▶ WORK REQUIRED: An exact copy of every line from the one holding "This screenshot has height=519, width=923." to the end of the entries below is required; leave the pictures out.

▶ LISTED RECORDS:
********
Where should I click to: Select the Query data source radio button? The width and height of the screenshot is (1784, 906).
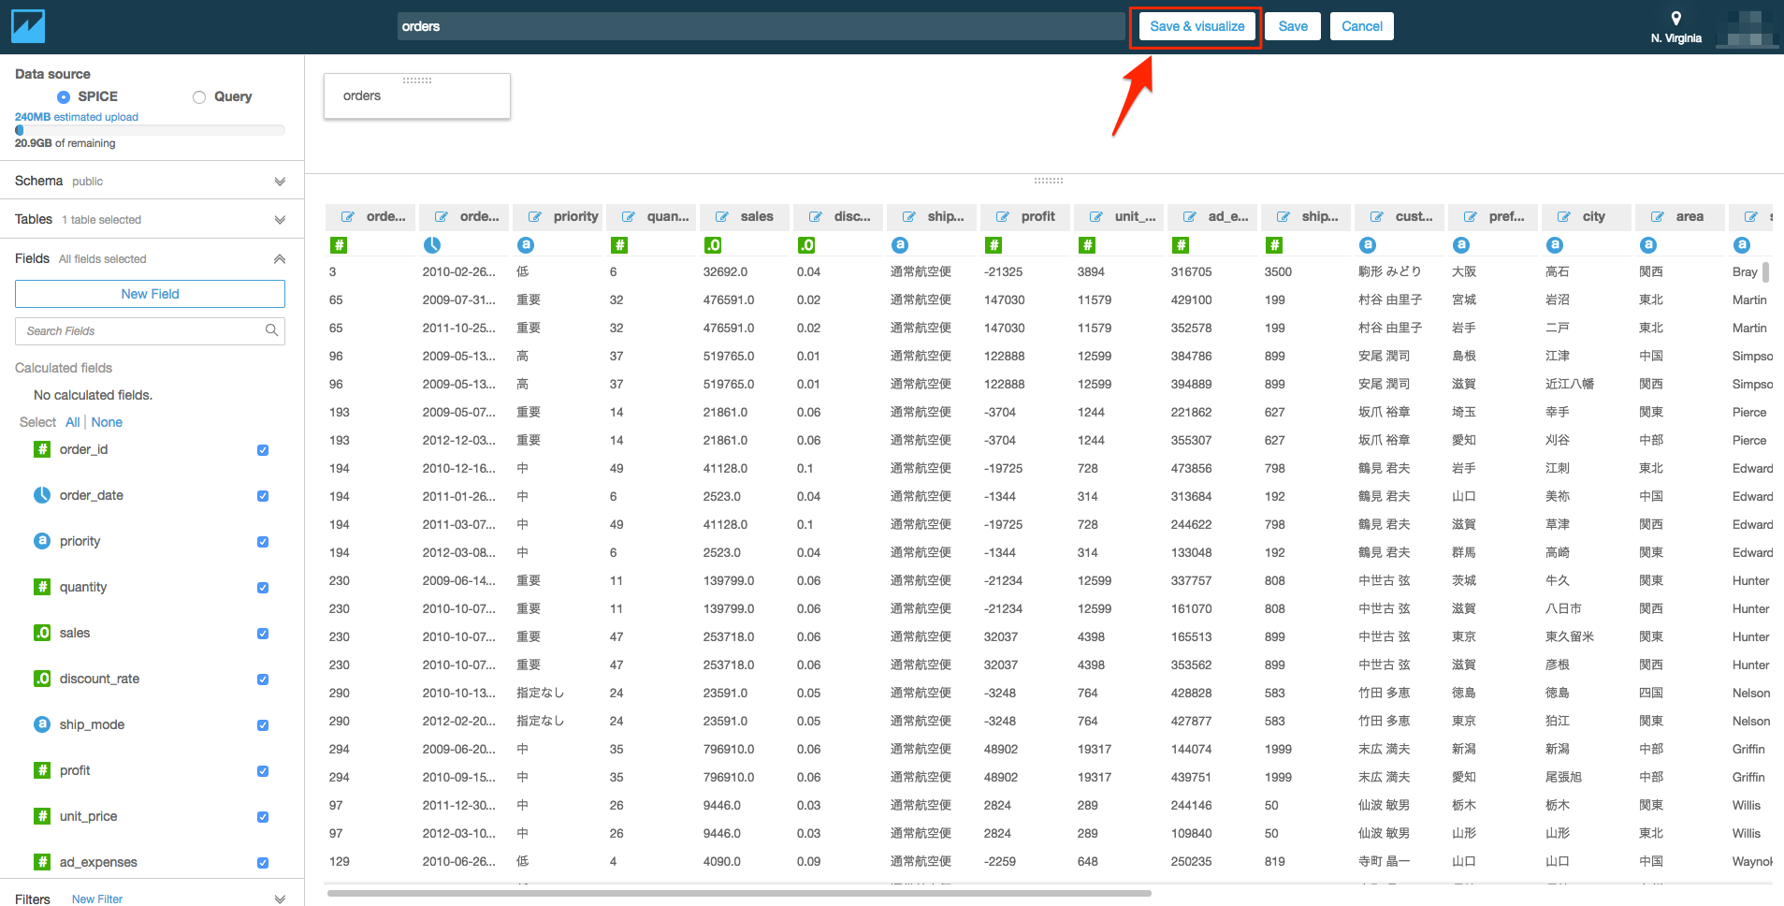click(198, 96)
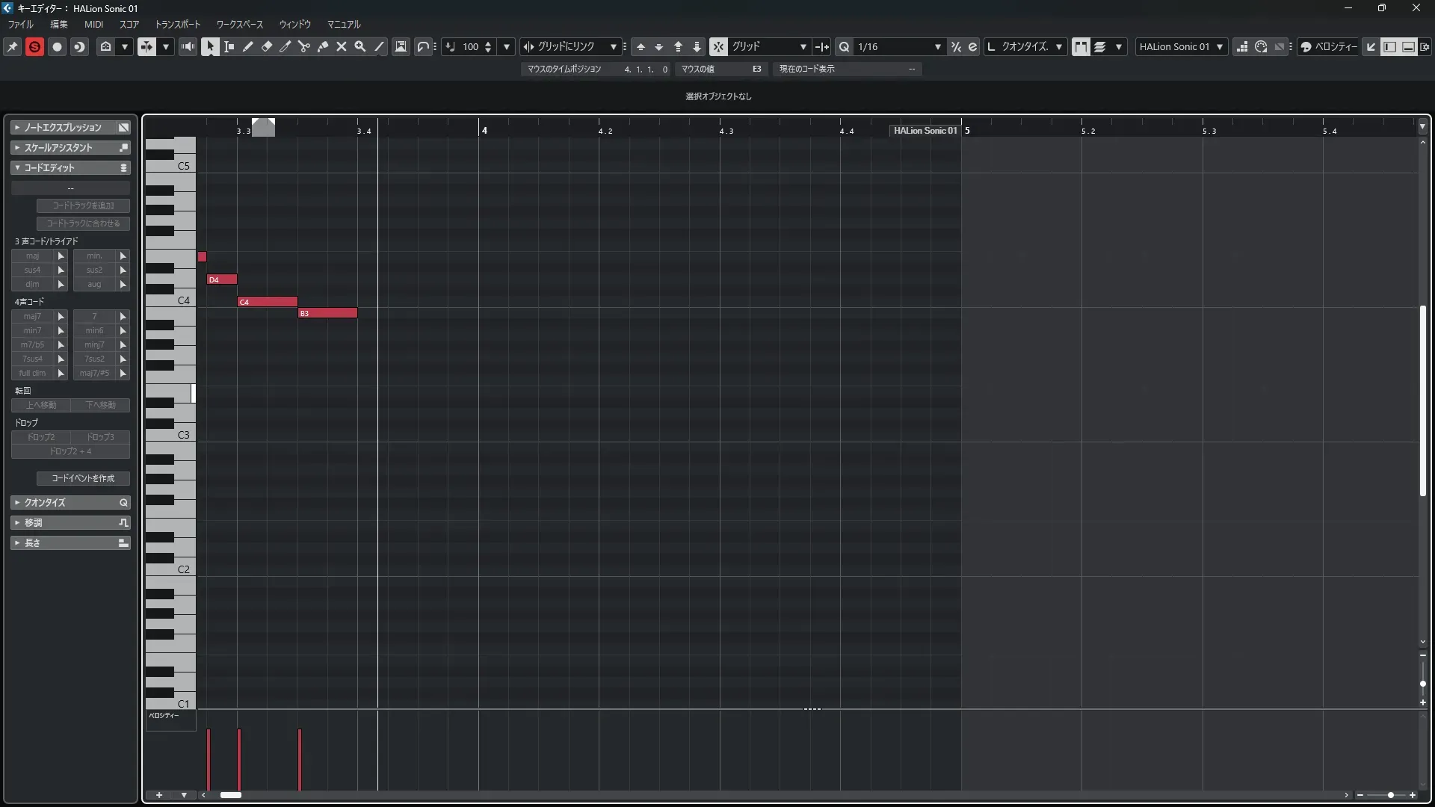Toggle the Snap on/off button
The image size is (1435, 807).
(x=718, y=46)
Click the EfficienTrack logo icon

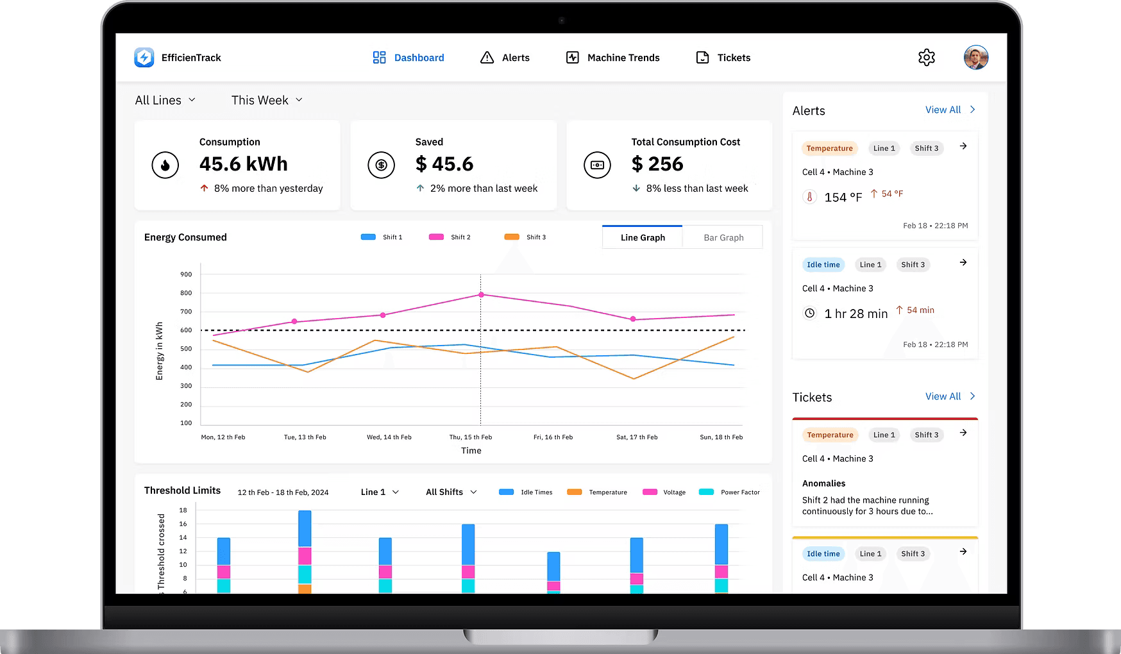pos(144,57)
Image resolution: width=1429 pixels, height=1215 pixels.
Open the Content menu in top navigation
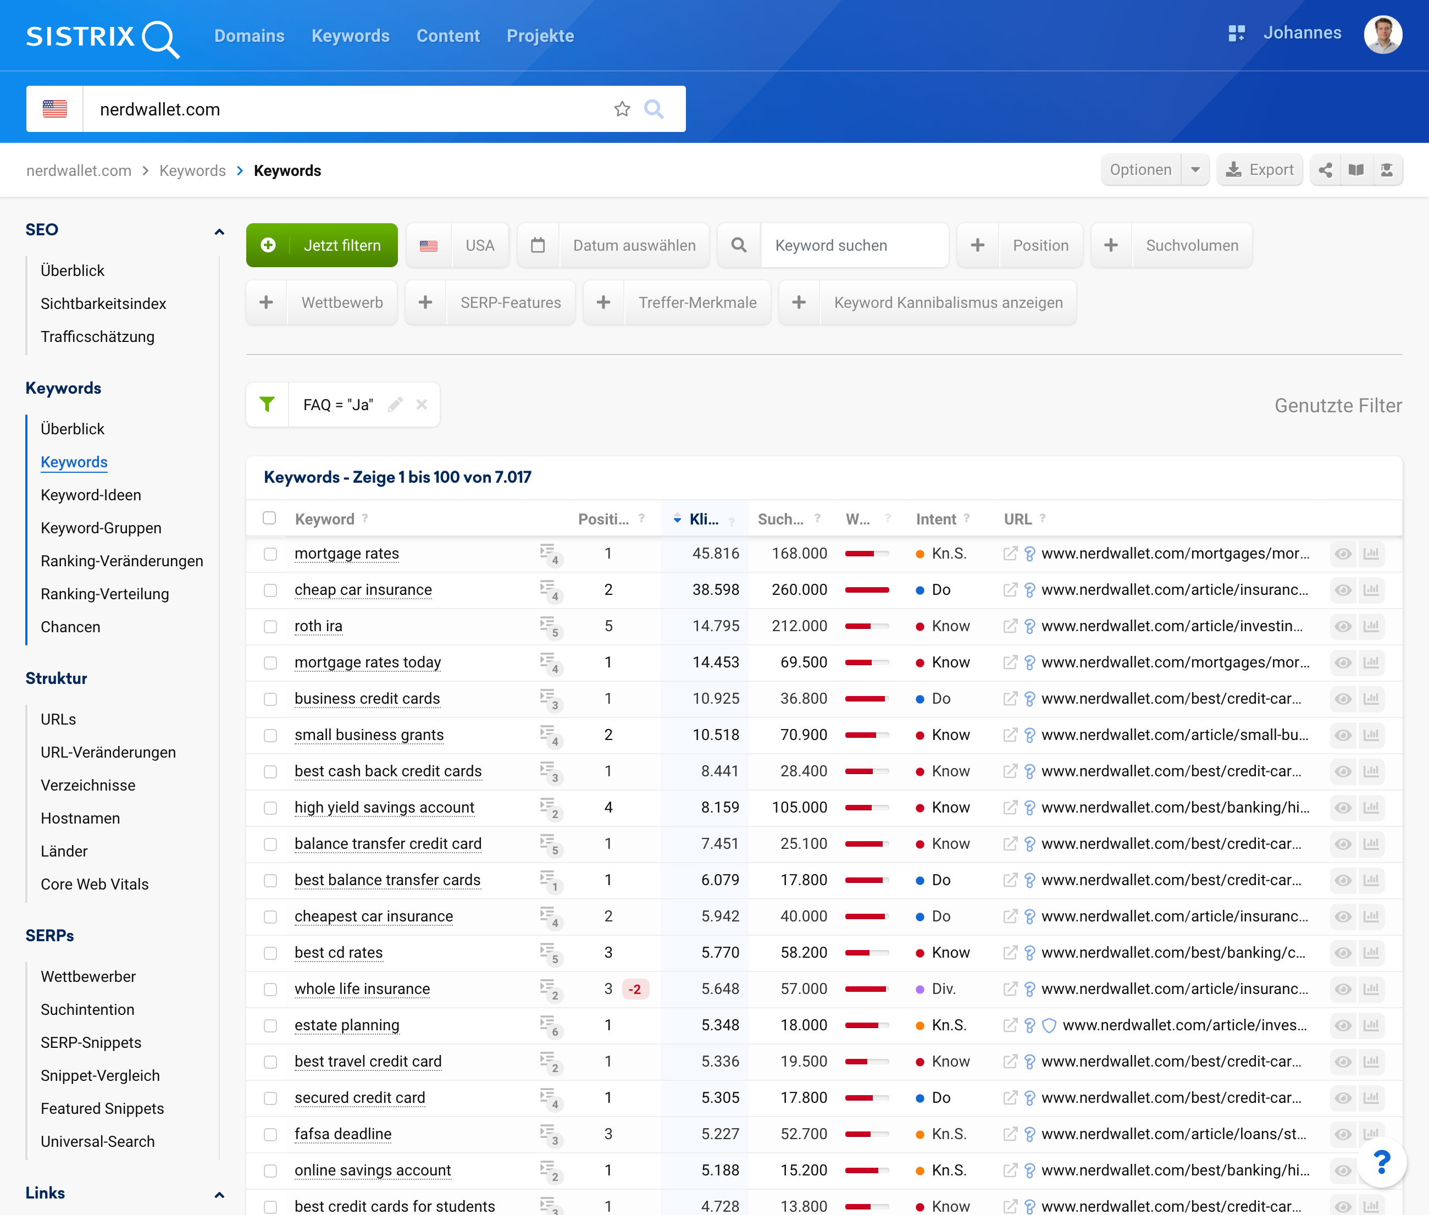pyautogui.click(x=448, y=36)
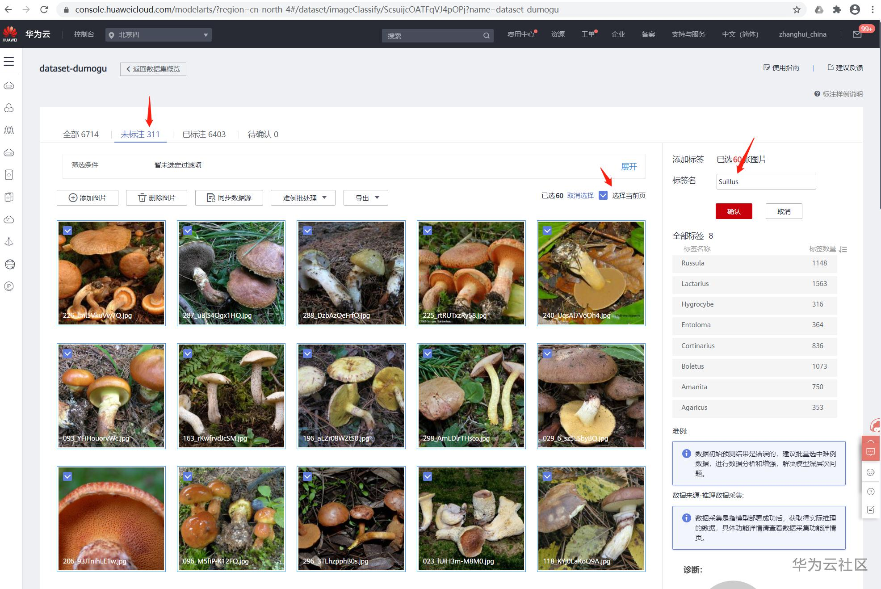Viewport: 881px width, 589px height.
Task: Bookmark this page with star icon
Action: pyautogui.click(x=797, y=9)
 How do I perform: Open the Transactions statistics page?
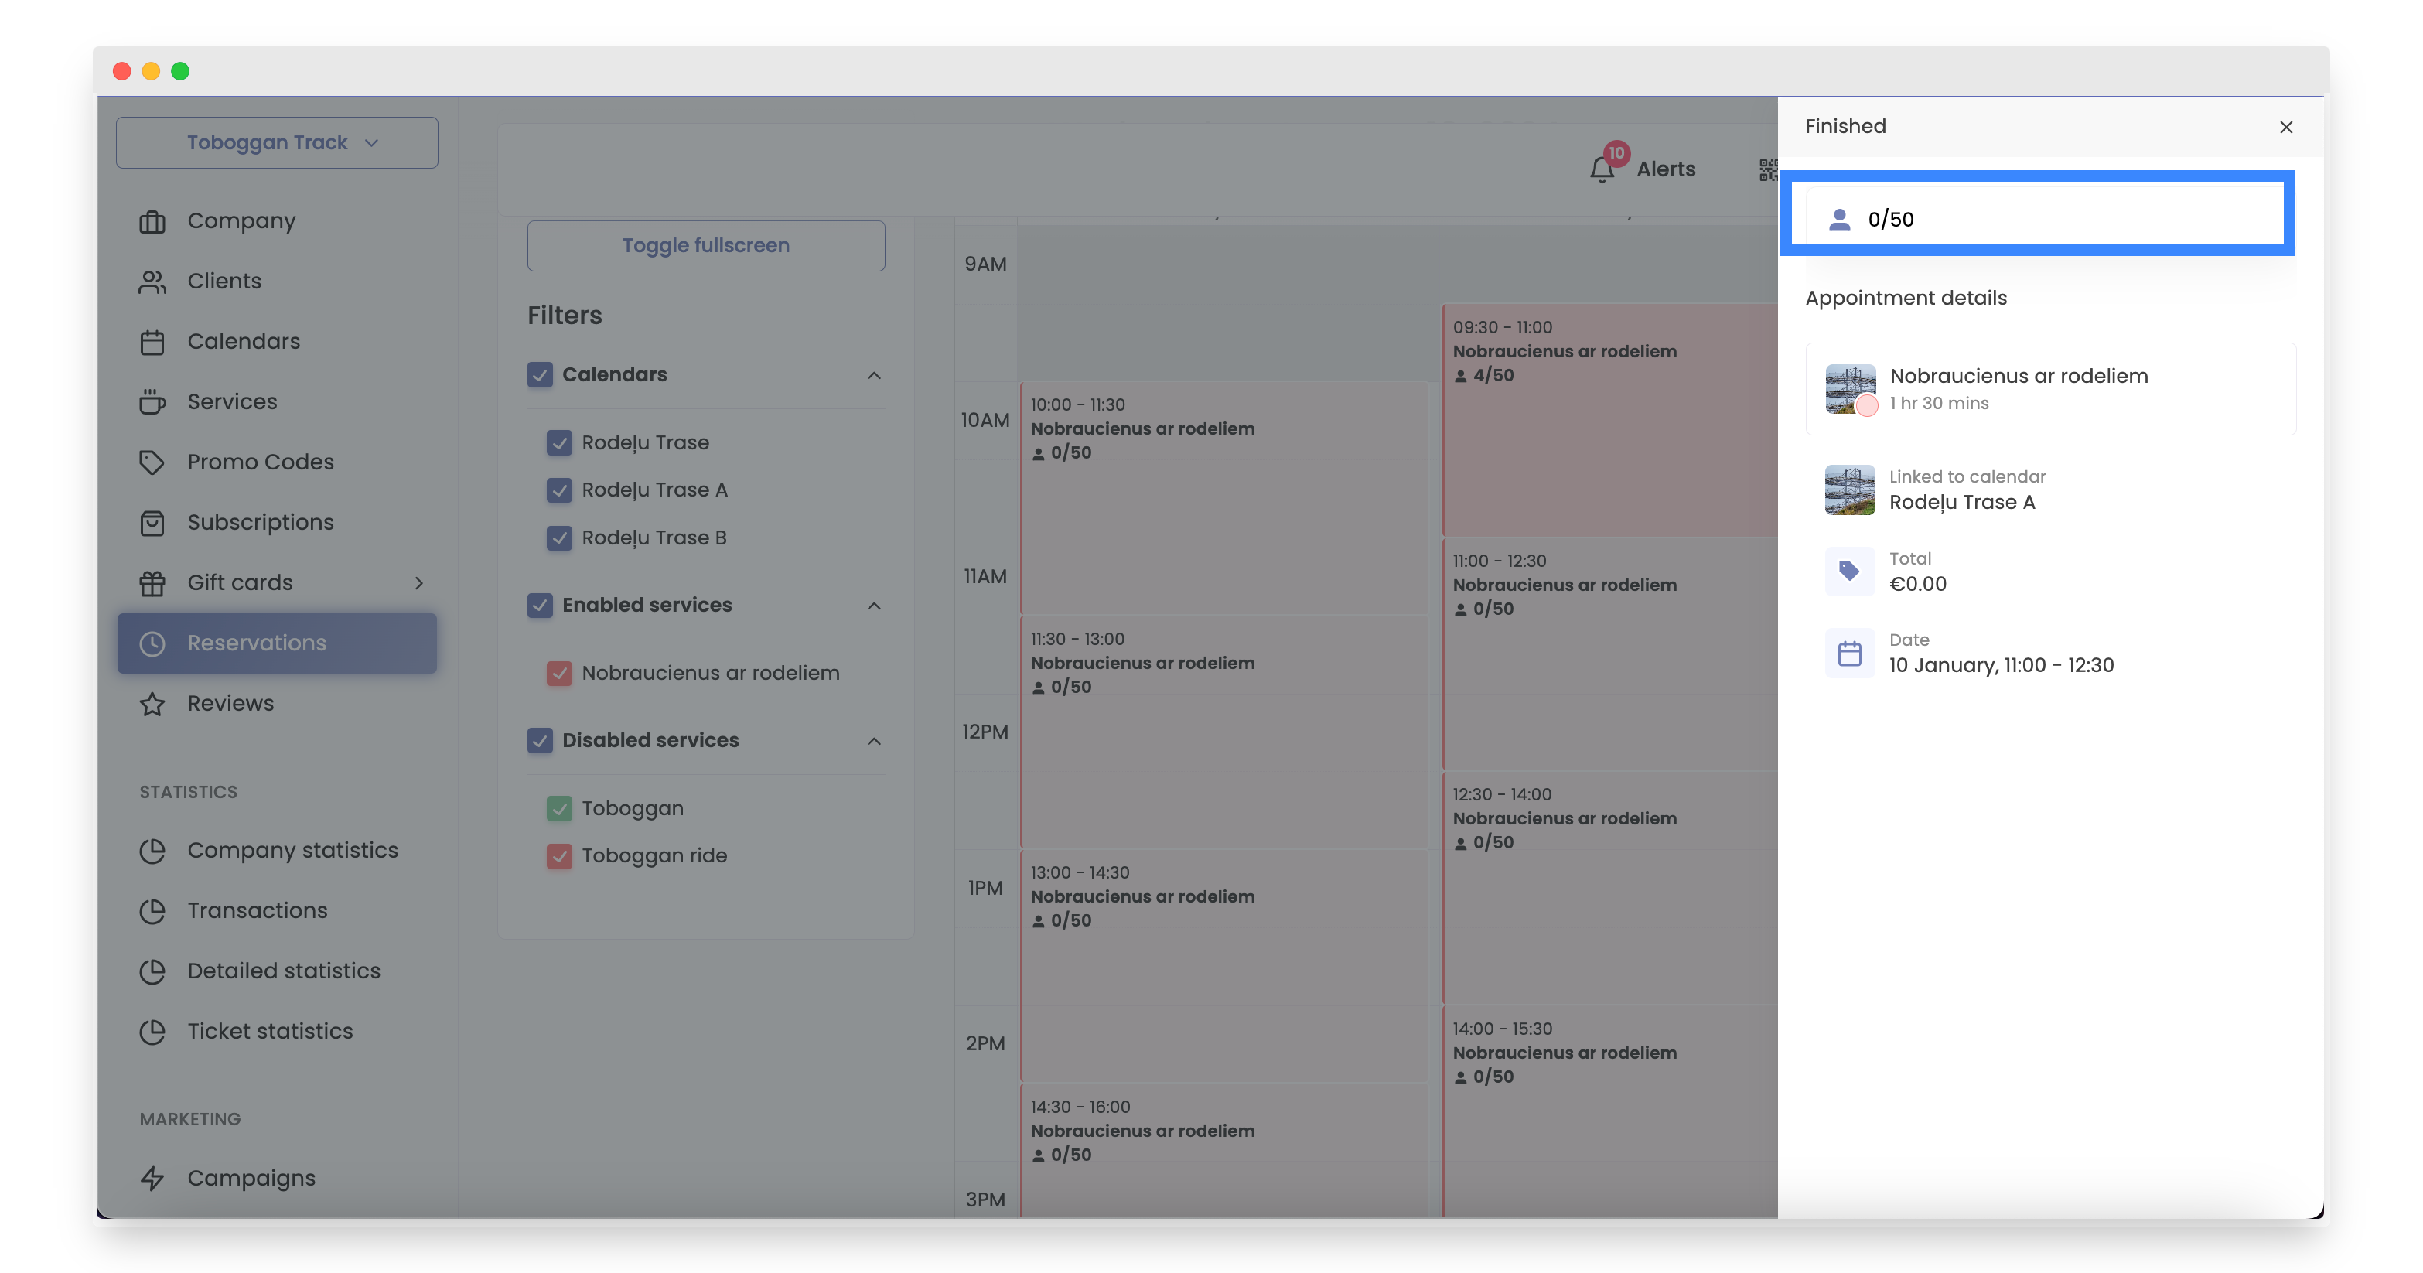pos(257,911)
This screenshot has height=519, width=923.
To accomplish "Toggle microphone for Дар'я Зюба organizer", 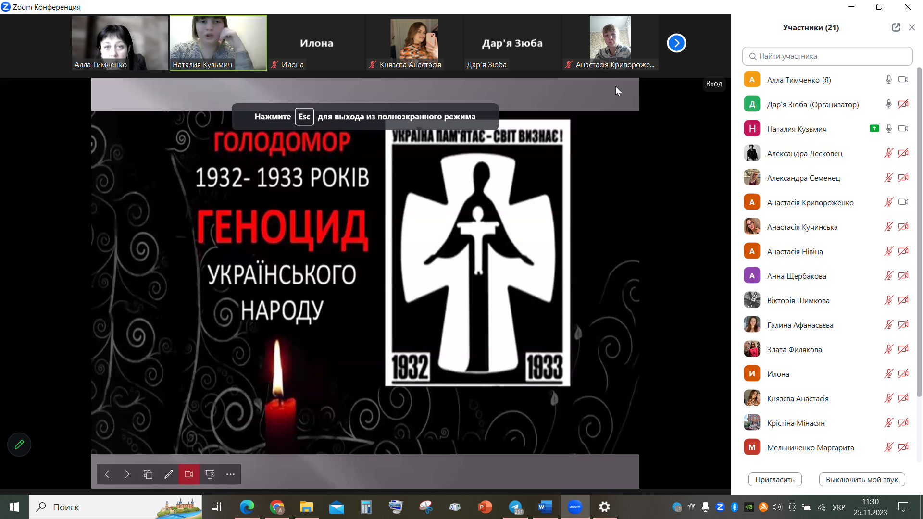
********
▶ TASK ANSWER:
This screenshot has height=519, width=923.
To accomplish "Toggle microphone for Дар'я Зюба organizer", 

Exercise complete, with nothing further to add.